→ Task to complete
The records sit below. Return every line in them that holds the word "will".

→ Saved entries
######

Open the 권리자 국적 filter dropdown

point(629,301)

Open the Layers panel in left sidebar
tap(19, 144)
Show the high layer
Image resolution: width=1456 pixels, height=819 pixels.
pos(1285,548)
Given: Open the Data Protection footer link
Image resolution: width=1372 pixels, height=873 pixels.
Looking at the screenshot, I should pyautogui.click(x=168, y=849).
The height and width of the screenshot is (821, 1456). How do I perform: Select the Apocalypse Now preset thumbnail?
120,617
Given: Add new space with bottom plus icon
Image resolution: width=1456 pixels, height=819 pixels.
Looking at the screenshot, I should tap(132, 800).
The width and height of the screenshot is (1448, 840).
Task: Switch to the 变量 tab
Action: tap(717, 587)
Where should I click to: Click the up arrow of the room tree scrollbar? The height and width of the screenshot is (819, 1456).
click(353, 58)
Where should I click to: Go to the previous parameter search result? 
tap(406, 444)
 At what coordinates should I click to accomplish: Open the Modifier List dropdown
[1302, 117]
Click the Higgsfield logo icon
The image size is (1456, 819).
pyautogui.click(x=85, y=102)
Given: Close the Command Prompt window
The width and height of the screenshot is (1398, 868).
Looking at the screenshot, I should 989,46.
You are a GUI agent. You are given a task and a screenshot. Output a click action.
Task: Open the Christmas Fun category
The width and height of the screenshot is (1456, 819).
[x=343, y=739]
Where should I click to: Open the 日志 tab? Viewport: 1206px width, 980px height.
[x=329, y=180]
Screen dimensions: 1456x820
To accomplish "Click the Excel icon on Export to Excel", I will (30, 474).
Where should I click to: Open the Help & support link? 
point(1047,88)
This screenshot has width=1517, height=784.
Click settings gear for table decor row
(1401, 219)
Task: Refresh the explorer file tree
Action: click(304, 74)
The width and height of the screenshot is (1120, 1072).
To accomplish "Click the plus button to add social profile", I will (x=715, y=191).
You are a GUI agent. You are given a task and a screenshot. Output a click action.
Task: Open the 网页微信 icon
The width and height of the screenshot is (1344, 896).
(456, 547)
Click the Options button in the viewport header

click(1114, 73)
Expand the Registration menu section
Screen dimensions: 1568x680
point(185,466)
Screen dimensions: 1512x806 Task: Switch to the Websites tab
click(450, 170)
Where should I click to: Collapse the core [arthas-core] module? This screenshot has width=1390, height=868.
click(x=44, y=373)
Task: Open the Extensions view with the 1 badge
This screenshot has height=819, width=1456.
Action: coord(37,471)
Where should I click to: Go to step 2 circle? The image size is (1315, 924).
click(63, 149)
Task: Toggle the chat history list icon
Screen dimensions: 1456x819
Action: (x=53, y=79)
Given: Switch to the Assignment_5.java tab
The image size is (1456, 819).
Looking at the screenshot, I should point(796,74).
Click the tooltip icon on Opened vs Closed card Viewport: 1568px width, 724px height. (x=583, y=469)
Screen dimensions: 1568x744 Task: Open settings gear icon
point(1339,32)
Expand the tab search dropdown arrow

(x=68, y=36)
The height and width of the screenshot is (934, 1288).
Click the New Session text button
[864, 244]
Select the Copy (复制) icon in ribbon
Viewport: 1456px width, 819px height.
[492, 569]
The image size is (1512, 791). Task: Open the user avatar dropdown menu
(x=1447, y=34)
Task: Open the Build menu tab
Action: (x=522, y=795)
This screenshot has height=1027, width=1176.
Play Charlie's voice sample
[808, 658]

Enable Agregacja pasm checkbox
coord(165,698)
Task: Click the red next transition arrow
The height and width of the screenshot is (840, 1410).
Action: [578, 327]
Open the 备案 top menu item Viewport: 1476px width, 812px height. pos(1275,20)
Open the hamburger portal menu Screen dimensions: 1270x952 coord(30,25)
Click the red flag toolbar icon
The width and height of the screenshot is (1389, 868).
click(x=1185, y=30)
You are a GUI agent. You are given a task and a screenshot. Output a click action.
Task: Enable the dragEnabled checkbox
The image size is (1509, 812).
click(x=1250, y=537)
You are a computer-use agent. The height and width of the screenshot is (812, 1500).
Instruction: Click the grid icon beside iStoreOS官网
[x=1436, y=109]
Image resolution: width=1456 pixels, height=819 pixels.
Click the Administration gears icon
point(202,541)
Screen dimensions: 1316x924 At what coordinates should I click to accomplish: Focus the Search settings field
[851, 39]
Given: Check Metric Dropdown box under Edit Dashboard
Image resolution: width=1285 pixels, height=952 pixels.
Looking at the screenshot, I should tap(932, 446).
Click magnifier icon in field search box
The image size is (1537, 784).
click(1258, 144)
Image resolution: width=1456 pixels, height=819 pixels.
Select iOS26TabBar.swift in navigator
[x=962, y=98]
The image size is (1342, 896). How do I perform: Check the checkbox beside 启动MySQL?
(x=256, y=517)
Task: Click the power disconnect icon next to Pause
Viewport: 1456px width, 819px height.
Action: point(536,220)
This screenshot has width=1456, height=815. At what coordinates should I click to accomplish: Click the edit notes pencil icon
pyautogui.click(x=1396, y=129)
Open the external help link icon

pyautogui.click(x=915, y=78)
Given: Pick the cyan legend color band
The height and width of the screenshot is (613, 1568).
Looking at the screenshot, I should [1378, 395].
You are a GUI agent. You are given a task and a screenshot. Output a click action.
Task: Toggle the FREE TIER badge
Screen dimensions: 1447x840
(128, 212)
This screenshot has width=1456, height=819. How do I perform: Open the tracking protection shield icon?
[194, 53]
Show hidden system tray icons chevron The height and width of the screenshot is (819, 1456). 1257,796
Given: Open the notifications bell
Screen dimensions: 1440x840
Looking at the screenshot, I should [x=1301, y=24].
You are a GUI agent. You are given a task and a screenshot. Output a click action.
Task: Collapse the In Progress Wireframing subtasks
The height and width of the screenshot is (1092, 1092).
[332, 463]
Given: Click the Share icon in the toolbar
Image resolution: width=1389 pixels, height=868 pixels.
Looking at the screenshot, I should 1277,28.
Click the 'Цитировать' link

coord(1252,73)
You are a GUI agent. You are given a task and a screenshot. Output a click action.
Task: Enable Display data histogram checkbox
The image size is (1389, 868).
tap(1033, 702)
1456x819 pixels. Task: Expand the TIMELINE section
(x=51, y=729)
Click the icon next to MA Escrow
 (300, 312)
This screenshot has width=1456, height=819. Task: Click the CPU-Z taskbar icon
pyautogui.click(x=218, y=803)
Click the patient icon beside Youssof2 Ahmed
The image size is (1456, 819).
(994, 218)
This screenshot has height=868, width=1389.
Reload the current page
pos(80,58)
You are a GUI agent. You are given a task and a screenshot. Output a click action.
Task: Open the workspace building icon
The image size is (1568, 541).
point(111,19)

######

→ Answer space
To accomplish "Click the Excel icon on Export to Excel", I will (30, 474).
To accomplish "Click the plus button to add social profile", I will (x=715, y=191).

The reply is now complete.